Но оставим помещиков и их интересы, плохо ли, хорошо ли понятые. Им придется, конечно, принять право собственности в том виде, как его определит гражданский закон, сильно отличающийся от естественного права; и пусть они считают себя счастливыми, если, потеряв право владеть людьми, они сохранят все же собственность на землю. Перейдем к крепостным, вопрос о которых является узловым.

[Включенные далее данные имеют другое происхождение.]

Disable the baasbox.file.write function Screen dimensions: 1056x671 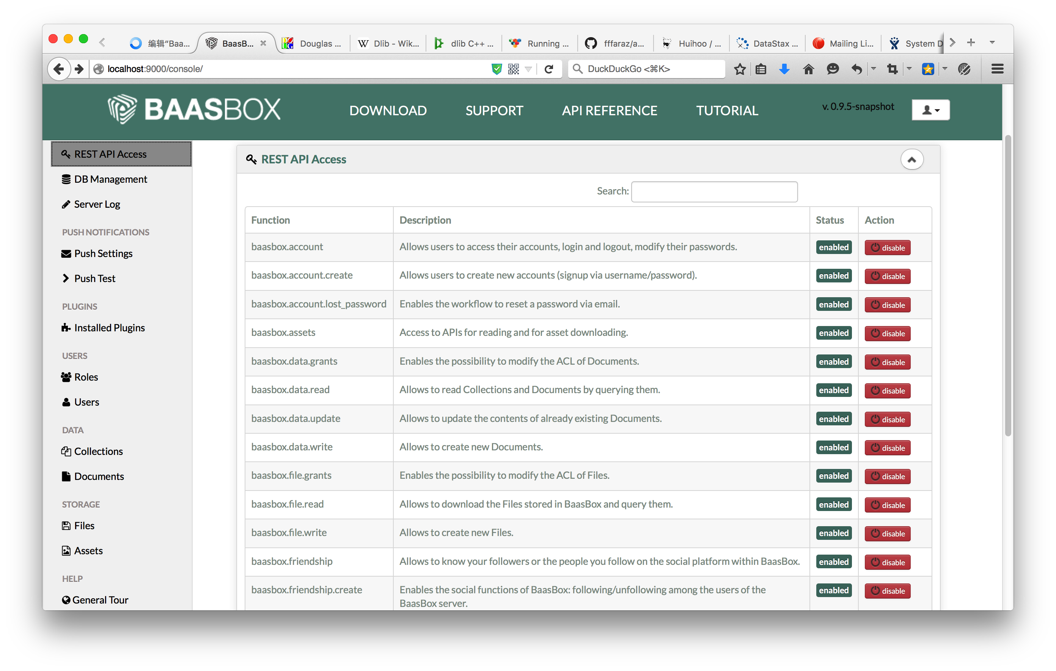point(887,533)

Упаси боже, если в том, что я скажу далее, увидят не то чтобы апологию, но даже самый отдаленный намек на оправдание, самое косвенное извинение крепостного права. Нет, ни в каком отношении, ни по каким причинам крепостная зависимость не может быть оправдана или извинена. Посягать на независимость разумного существа, которого бог создал свободным, который равен, подобен нам, наш брат, — это преступление, совершаемое в течение всей его жизни, длящееся, пока он существует. Гомер был прав, заявив в те далекие времена, когда рабство казалось настолько естественным, что его признавали такие величайшие умы, такие благороднейшие сердца, как Платон и Аристотель: «Когда Юпитер делает человека рабом, он отнимает у него половину души». И так же, как наше отвращение к рабству, к владению человека человеком удваивается при виде дурного обращения с несчастными чернокожими в колониях, так и при виде чудовищной несправедливости, физических страданий и нравственного упадка, которые влечет за собой крепостное право, растет наше страстное возмущение этим замаскированным рабством, не имеющим здесь даже самого жалкого оправдания в различии рас, цвета кожи, религии, климата, потому что ведь угнетенные и угнетатели здесь люди одной крови, одной страны и религии — и, чтобы прокормить своих обитателей под этим жестоким небом, земле не надо ждать, пока ее лоно взрежет рука людей, привезенных в цепях из-за океана. Не сомневайтесь же, — глядя на крепостных, невозможно оправдать крепостное право. Чем ближе мы к нему, тем больше его проклинаем. Но если даже самые лучшие вещи на земле имеют свои слабые и несовершенные стороны, то зато и самые дурные могут до некоторой степени искупить причиненное ими зло кое-каким, хотя бы и незначительным воздаянием. Таков закон этого мира. Что же касается, в частности, крепостного права, то надо по крайней мере объяснить, как оно могло просуществовать до сих пор, как оно еще держится и почему основным препятствием к его отмене оказываются сами его жертвы.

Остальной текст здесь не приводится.